**AVAILABLE DATA**
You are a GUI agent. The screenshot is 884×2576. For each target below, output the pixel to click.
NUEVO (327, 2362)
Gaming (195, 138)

--

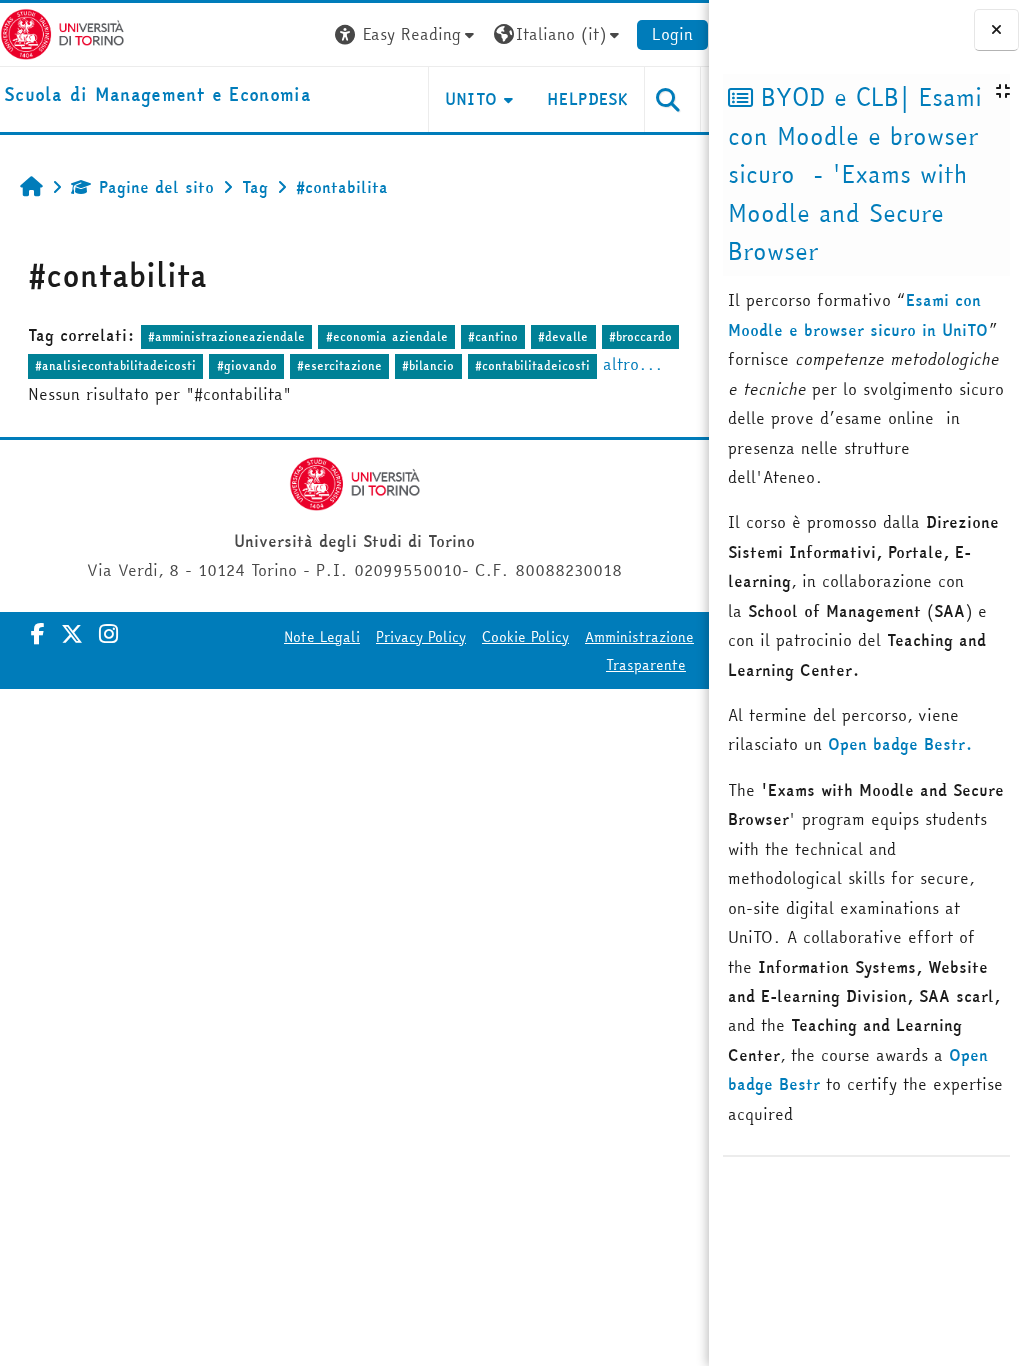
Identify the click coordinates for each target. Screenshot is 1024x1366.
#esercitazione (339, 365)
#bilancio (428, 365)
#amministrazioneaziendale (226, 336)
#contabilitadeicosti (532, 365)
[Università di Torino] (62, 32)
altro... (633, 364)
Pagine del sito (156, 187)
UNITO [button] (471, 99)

**DIRECTIONS**
Please give back exactly the lines of this listing beginning at the line with "You are a GUI" and ending with the line with "Gaming (195, 138)", both included, and nothing else.

**TASK RESPONSE**
You are a GUI agent. The screenshot is 884×2576. For each target below, output the pixel to click.
NUEVO (327, 2362)
Gaming (195, 138)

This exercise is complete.